::: Text
At the time, David was the husband of Nancy's sister, Mary. When Mary died four years after the group's arrival in Ohio, David soon married Nancy's young daughter, Elizabeth, becoming 'disowned' by his Quaker brethren for ignoring their discipline. Mary had provided him seven children. Elizabeth gave birth to eight more, including Daniel, our ancestor, and raised all fifteen of them in a pioneer log cabin in Randolph Township, named after the NC county from which they came.
Despite the hardships of the time, the children all reached adulthood. Elizabeth died as a widow in 1851, and so did her mother, Nancy, at the age of ninety-three.


ORSELTJE DIRCKS (c1635-aft. 1678, also an ancestor in the TenEyck branch) was the only known common ancestor of our marriage. Born in Hamburg, Germany, probably to Dutch parents, Orseltje married Jan Hendricksen in the Netherlands in 1653 and gave birth to our ancestor, Annetje. When Jan died in 1655, she married Teunis Jacobs, by whom she had a second daughter. But Teunis, too, died soon and young Orseltje found herself once again a widow, though a wealthy one.
::::::
::: Data excerpts
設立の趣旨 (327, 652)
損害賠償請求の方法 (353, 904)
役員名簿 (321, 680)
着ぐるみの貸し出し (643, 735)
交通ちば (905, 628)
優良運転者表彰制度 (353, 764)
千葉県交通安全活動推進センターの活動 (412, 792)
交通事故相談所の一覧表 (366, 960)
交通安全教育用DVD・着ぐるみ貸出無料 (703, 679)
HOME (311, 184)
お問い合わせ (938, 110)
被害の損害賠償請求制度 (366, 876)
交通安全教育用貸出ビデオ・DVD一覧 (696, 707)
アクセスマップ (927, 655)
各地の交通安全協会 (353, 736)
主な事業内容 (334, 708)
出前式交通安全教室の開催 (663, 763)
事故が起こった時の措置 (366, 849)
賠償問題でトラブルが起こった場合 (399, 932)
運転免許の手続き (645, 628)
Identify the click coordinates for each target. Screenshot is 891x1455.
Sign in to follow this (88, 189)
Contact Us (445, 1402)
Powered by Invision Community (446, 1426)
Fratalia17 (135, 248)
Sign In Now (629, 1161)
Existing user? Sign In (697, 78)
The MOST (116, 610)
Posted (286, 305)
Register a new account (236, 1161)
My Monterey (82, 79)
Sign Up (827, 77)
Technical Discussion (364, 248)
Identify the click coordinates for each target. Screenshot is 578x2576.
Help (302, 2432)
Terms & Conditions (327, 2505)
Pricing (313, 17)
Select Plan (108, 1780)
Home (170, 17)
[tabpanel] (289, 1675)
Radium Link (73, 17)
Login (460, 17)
::::::
Stated problem 1:
Reproduce the family history passage word for word from "At the time, David" to "which they came.".
Stated problem 2:
According to the family history passage, where was Orseltje Dircks born?
You won't need the entries for anything here.

Expected answer 1:
At the time, David was the husband of Nancy's sister, Mary. When Mary died four years after the group's arrival in Ohio, David soon married Nancy's young daughter, Elizabeth, becoming 'disowned' by his Quaker brethren for ignoring their discipline. Mary had provided him seven children. Elizabeth gave birth to eight more, including Daniel, our ancestor, and raised all fifteen of them in a pioneer log cabin in Randolph Township, named after the NC county from which they came.

Expected answer 2:
In Hamburg, Germany.